Когда я увидел Морри в шоу «Найтлайн», мне стало любопытно: жалеет ли он о чем-то теперь, когда знает, что скорая смерть неминуема. Жалко ли ему потерянных друзей? Хочется ли ему, чтобы многое было по-другому? С присущим мне эгоизмом я думал: «А если бы я был на его месте, снедали бы меня грустные мысли о безвозвратно утерянном? Стал бы я сожалеть о скрываемых мной тайнах?»
Когда я упомянул об этом Морри, он кивнул: — Это волнует всех, не правда ли? А вдруг сегодня мой последний день на земле?
Морри пристально посмотрел на меня и, возможно, заметил, что на лице моем отразилась растерянность. Я вдруг увидел, как в один прекрасный день, не успев завершить очередной репортаж, я замертво валюсь на письменный стол, а редакторы судорожно хватают неоконченную рукопись, в то время как медики уносят мое бездыханное тело.
— Митч? — послышался голос Морри.
Я встряхнул головой и ничего не ответил. Но профессор уловил мое замешательство.
— Митч, наше общество не поощряет мыслей о таких вещах до тех пор, пока мы не стоим на пороге смерти. Мы вовлечены во все индивидуалистическое: карьеру, семейные дела, зарабатывание денег, погашение кредита на дом, покупку новой машины, починку радиатора, — мы совершаем миллиарды мелких действий, одно за другим. У нас нет привычки остановиться, взглянуть на свою жизнь и спросить: «И это все? Это все, что я хочу? Может, чего-то не хватает?»
Он помолчал.
— Надо, чтобы кто-то подтолкнул тебя в этом направлении. Это не случается само по себе.
Я понимал, о чем он говорит. Каждому из нас в жизни нужен учитель.
Мой сидел напротив меня.
«Что ж, — решил я, — раз суждено снова стать студентом, буду стараться вовсю».

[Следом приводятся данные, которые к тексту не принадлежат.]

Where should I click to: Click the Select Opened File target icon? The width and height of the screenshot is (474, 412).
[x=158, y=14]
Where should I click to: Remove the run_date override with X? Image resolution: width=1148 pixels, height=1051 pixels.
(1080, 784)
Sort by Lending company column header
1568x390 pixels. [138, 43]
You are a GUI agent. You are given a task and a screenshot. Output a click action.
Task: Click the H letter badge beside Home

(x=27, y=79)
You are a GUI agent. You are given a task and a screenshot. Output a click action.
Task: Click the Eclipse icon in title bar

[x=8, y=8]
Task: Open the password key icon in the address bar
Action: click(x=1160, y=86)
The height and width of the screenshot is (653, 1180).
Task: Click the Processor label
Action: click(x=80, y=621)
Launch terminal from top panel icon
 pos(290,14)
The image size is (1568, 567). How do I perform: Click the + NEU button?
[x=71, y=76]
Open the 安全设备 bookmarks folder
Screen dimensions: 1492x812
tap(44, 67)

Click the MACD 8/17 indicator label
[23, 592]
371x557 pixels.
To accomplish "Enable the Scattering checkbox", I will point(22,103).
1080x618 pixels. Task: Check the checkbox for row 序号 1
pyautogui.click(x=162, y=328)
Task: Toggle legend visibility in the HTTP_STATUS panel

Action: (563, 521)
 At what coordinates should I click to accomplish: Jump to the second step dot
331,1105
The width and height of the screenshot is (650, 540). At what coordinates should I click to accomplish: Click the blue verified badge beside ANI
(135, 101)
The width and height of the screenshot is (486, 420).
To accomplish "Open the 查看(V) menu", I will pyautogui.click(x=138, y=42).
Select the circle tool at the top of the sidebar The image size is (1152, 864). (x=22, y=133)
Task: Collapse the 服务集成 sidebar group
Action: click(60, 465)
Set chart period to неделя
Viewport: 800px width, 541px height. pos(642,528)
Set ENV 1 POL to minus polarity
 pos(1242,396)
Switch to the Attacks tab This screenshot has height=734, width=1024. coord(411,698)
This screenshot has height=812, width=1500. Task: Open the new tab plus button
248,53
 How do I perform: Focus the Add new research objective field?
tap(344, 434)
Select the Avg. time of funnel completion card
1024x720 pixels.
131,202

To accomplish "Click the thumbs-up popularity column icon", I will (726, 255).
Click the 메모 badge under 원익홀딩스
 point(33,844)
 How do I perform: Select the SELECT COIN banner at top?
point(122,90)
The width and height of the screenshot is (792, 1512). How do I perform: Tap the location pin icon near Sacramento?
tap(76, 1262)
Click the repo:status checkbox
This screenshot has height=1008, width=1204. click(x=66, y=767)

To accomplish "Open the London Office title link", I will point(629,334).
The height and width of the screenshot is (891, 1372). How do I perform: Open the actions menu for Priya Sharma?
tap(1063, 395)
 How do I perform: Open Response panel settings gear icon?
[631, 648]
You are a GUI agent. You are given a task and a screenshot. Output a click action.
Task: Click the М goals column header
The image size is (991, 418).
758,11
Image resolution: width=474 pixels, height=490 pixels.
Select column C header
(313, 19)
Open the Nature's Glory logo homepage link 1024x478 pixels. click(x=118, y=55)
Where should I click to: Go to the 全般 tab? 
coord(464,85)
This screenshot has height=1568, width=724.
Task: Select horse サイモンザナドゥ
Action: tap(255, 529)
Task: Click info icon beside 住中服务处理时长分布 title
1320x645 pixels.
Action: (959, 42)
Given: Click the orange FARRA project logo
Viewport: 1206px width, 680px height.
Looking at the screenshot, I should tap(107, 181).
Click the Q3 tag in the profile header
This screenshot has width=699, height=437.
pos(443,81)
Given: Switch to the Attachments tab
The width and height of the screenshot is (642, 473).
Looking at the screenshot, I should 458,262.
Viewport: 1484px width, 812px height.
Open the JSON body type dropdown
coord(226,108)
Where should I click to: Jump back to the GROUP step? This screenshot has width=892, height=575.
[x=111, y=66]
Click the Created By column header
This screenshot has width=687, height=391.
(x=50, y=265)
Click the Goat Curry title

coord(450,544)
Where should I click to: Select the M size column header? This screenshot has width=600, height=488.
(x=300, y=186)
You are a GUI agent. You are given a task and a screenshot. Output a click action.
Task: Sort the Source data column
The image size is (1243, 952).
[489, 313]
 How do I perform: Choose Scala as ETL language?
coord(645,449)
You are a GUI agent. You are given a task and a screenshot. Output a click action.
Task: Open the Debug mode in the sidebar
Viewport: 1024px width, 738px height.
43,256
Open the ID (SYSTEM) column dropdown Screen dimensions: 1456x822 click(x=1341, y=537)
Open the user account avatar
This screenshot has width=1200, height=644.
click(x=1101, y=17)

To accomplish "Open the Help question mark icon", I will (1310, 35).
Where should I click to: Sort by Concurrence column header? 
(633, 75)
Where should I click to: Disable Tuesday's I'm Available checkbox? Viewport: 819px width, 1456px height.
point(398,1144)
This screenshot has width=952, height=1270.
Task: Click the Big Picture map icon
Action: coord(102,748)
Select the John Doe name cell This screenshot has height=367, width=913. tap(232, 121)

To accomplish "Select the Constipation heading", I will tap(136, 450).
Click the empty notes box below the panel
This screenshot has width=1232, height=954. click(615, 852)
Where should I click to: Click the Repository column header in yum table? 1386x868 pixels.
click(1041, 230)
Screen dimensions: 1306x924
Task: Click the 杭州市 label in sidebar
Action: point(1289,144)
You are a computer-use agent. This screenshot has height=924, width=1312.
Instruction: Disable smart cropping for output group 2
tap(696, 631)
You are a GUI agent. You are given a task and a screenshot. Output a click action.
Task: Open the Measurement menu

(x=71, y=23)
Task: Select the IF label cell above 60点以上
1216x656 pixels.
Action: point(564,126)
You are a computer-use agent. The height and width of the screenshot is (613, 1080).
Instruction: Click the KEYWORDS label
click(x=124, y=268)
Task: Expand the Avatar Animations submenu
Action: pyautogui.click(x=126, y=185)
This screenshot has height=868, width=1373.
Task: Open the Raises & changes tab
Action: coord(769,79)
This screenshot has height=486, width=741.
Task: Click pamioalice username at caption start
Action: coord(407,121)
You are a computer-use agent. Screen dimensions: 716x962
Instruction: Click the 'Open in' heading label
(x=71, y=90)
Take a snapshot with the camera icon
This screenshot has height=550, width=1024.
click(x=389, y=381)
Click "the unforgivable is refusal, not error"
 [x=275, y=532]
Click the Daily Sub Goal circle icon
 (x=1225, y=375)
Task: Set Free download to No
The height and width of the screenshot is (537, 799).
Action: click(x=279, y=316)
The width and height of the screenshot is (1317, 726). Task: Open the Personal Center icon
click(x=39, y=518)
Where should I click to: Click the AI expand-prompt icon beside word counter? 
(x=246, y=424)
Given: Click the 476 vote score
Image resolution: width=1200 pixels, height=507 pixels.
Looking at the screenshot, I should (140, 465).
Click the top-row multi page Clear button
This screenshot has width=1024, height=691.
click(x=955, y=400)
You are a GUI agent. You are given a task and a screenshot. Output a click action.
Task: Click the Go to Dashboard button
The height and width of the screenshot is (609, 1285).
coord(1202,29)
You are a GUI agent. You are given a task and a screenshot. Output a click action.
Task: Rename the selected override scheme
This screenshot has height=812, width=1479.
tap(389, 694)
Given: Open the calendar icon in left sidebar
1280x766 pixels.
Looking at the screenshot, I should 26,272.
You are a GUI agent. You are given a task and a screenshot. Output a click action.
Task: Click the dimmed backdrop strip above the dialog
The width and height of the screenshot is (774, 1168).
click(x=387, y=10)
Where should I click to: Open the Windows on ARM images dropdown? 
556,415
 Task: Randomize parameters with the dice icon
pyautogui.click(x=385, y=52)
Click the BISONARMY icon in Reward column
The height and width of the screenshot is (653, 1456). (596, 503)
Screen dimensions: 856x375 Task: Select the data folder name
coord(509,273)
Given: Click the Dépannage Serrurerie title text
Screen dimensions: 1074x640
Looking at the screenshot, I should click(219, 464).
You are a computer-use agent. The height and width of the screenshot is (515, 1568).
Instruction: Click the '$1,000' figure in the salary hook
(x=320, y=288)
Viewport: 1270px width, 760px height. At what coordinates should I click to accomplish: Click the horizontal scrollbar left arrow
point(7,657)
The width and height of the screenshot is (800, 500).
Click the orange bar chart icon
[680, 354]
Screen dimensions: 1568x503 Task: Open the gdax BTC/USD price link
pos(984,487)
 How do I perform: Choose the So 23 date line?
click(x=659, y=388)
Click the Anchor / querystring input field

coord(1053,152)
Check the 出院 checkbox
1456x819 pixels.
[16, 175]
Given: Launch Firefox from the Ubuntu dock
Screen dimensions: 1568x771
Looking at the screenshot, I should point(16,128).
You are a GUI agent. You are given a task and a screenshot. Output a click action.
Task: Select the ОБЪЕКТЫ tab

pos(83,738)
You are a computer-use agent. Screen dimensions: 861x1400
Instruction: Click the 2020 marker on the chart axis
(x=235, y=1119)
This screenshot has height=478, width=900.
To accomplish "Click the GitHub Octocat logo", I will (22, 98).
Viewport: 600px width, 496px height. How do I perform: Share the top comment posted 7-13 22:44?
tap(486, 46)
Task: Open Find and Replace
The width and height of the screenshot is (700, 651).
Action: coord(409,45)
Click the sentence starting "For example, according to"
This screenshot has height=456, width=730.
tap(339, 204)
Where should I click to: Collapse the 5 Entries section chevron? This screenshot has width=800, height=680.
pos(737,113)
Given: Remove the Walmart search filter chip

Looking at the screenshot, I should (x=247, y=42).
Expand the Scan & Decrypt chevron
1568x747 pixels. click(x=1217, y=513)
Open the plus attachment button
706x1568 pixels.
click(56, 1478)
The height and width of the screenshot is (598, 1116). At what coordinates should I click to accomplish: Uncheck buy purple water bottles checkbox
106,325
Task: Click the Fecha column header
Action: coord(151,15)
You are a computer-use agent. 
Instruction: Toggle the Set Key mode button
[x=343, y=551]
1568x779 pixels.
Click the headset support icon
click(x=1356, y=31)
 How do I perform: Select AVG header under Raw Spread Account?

По дороге домой, в самолете, в маленьком желтолистом блокноте я написал список вопросов, которые всех нас мучают: начиная от счастья, старения, воспитания детей и кончая смертью. Конечно, есть миллионы книг на эти темы, и тьма телевизионных передач, и консультативные занятия по девяносто долларов за час. Америка превратилась в восточный базар взаимопомощи.
И все же ясных ответов не было. То ли надо заботиться о других, то ли о своей душе? Вернуться к традиционным ценностям или отвергнуть традиции за их полной ненадобностью? Стремиться к успеху или стремиться к простоте? Научиться говорить «нет» или научиться действовать?
Я знал одно: Морри, мой старый профессор, не был вовлечен в систему взаимопомощи. Он стоял на рельсах, прислушивался к свистку паровоза смерти и с полной ясностью представлял, что в жизни было важно.
А мне нужна была ясность. Каждой сбитой с толку и мучимой сомнениями душе нужна ясность.
— Спроси меня о чем хочешь, — бывало, говорил Морри.
Вот я и написал этот список:
Смерть.
Страх.
Старение.
Жадность.
Брак.
Семья.
Общество.
Прощение.
Осмысленная жизнь.
Этот список лежал у меня в сумке, когда я вернулся в Западный Ньютон в четвертый раз во вторник в конце августа. В аэропорту Логан в тот день не работали кондиционеры, люди обмахивались чем попало и сердито вытирали пот с лица; каждый встречный, казалось, готов был кого-нибудь пристукнуть.
К началу последнего года учебы в университете я прошел столько курсов социологии, что до степени бакалавра уже рукой подать. Морри предлагает мне написать дипломную работу повышенной трудности.